### Task prompt
The line containing "Task: Click the red patient silhouette photo" marks the start of the required copy, which runs to the final line of the entries; return those lines exactly, without any pictures.

### Entries supplied

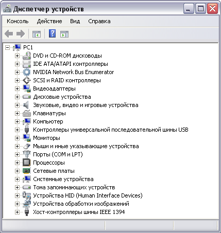
Task: Click the Back arrow in toolbar
Action: [9, 33]
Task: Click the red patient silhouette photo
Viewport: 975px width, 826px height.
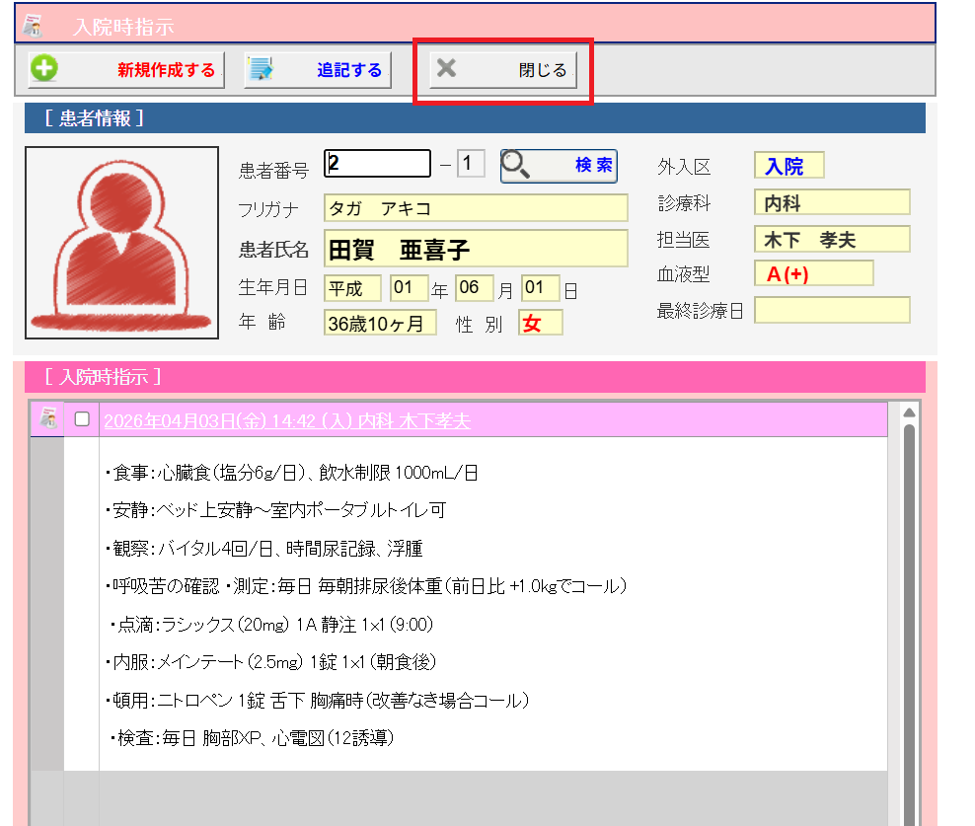Action: [121, 243]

### Response box
Task: Click the red patient silhouette photo
Viewport: 975px width, 826px height.
Action: [121, 243]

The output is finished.